Meu pai me proibia de entrar no carro de qualquer rapaz. É claro que eu desobedecia e entrava, mas, quando passava pelos pontos mais estratégicos, abaixava para não me arriscar a ser vista.
As intimidades com os namorados eram levíssimas, e ficar de mãos dadas no cinema era quase um compromisso. O primeiro beijo na boca era contado com emoção à melhor amiga, e detalhe: era um beijo casto. Se algum garoto tentava passar a mão nos seios, e eles tentavam sempre (no cinema, sessão das 8), era considerado grave. Grave, não: gravíssimo. Hoje, quando vejo as campanhas na televisão incentivando o uso da camisinha no Carnaval, fico grilada e acho que virei careta – vai ver, virei. Será que virei conservadora quando acho (mas não digo) que o mundo está perdido? Não, não é o mundo que está perdido. Sou eu que estou perdida. Mas lembro e tenho certeza: era diferente. Beber, fumar, experimentar maconha, dormir com um homem, chegar em casa com o sol nascendo era um posicionamento diante da vida. Não dá para negar que era divertido, mas era mais que tudo um posicionamento – e sempre muito intenso.

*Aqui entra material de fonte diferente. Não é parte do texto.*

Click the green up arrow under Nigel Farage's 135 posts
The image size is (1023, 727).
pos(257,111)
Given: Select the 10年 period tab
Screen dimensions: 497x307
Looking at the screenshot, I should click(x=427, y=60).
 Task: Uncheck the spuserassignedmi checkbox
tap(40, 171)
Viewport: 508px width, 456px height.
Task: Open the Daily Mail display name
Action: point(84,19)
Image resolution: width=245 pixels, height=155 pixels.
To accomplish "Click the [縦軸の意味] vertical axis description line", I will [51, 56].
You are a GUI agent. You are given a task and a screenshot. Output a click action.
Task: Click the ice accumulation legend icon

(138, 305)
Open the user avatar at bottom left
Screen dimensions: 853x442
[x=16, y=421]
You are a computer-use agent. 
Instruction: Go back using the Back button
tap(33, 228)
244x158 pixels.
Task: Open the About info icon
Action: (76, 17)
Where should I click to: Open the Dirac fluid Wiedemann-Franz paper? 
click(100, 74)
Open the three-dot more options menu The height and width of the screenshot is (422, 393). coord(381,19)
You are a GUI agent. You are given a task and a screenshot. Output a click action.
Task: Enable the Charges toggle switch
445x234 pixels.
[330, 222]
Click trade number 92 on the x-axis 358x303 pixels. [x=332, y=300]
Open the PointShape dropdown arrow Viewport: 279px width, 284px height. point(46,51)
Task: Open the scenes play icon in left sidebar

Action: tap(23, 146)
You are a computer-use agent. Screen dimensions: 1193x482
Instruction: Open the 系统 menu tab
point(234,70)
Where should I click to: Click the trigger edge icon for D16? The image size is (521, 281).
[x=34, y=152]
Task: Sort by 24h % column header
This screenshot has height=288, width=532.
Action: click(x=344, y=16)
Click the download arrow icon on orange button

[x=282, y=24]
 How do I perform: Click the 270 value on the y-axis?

As mesmas coisas são feitas hoje – sexo, principalmente –, mas de maneira banal. É tão simples levar o namorado para dormir no quarto, sob as bênçãos da família, que não pode ter muita graça. Alguma coisa fácil tem graça? Convenhamos: existe algo menos afrodisíaco do que ter que lembrar da camisinha?
Já vai longe o tempo em que ir para a cama com um homem era uma decisão importante, e havia sempre uma razão forte – mesmo fantasiada – para isso. Às vezes se fazia uma certa confusão entre atração física, amor e ideologia, mas assim era o mundo.
Foram muitos os doces erros da juventude, todos perfeitamente perdoáveis; afinal, quando se é jovem demais, não se pode saber tudo. Ainda bem.